### PROVIDED TEXT
Rogers Communications Inc. launched its discount cellphone brand, chatr wireless, in major urban centers across Canada on Wednesday morning.

The move, which was previously announced, is Rogers' way of targeting the cheap, unlimited talk-and-text market, which new wireless entrants such as Wind Mobile and Mobilicity have been focusing on since their launches earlier this year and in late 2009.

In a release, the company said chatr would be launching in Toronto, Vancouver, Calgary, Edmonton and Ottawa, with Montreal to follow, and would offer an unlimited talk plan for $35 and an unlimited talk-and-text plan for $45. chatr will not offer contracts and handset subsidies, and is offering a variety of cheap cellphones, some as low as $60.

These prices are at or slightly higher than other new players in the space, but will be offered over Rogers' national network. This gives chatr an advantage over the other new wireless companies, which are currently spending huge amounts of capital and effort building wireless networks across the country.

The so-called "flanker" brand is supposed to complement Rogers' existing brands, Fido and Rogers Wireless, by targeting a lower end of the market. But some analysts suspect that it is designed to muddy the crowding market with yet another brand, in an attempt to fight back against new competition.

### WRITTEN PROBLEM
Quote the article on the chatr launch word for word, from "The move, which" up to and including "low as $60.".

### Data records

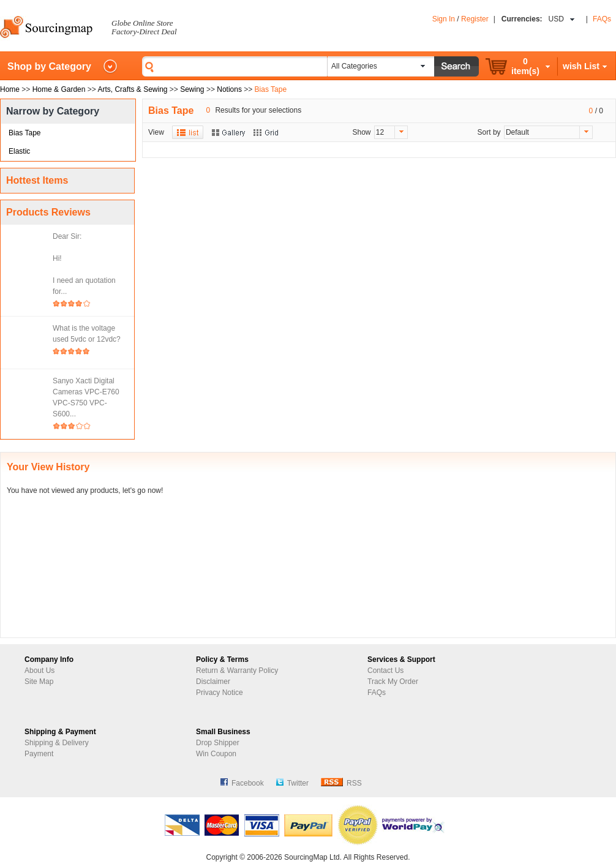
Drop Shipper (217, 743)
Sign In (443, 19)
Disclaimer (213, 682)
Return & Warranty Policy (237, 671)
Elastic (19, 151)
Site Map (39, 682)
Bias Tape (24, 133)
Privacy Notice (219, 693)
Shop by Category (49, 66)
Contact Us (385, 671)
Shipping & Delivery (56, 743)
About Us (39, 671)
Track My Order (393, 682)
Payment (39, 754)
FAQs (602, 19)
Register (475, 19)
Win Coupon (216, 754)
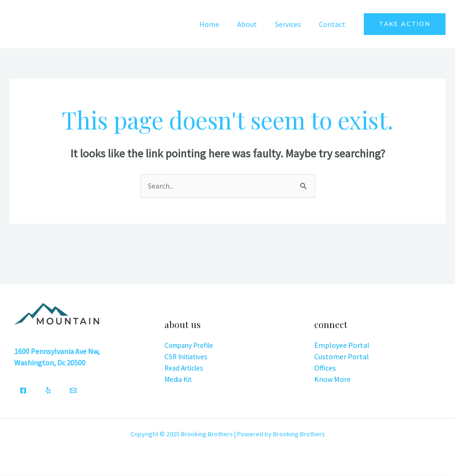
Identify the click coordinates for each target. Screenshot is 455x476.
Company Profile (189, 345)
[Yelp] (48, 391)
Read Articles (184, 368)
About (254, 24)
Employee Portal (342, 346)
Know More (332, 380)
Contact (334, 24)
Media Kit (178, 379)
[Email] (73, 391)
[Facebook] (23, 391)
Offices (325, 368)
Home (219, 24)
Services (292, 24)
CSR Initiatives (186, 356)
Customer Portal (342, 357)
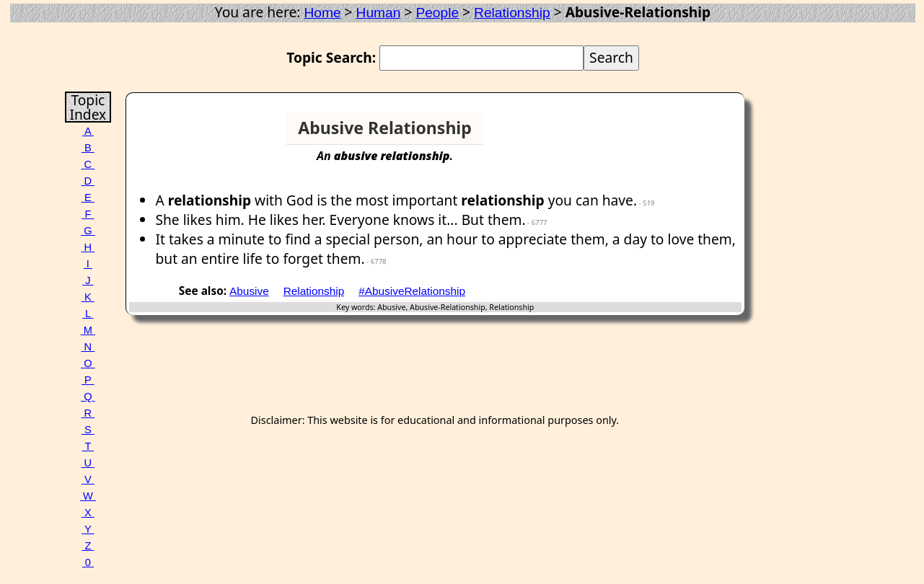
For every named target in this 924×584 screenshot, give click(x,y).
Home (322, 12)
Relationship (512, 12)
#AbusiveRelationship (412, 291)
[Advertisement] (686, 134)
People (437, 12)
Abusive (249, 291)
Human (379, 12)
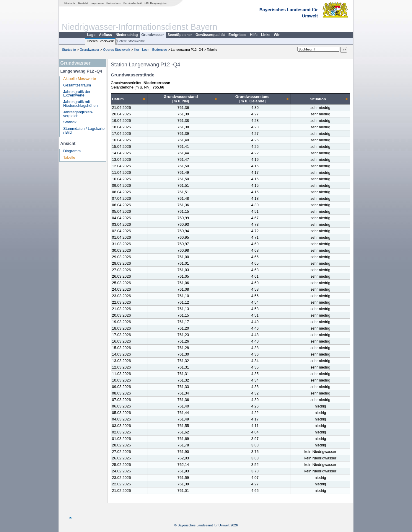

### RESPONSE TO THE EXERCISE
The move, which was previously announced, is Rogers' way of targeting the cheap, unlimited talk-and-text market, which new wireless entrants such as Wind Mobile and Mobilicity have been focusing on since their launches earlier this year and in late 2009.

In a release, the company said chatr would be launching in Toronto, Vancouver, Calgary, Edmonton and Ottawa, with Montreal to follow, and would offer an unlimited talk plan for $35 and an unlimited talk-and-text plan for $45. chatr will not offer contracts and handset subsidies, and is offering a variety of cheap cellphones, some as low as $60.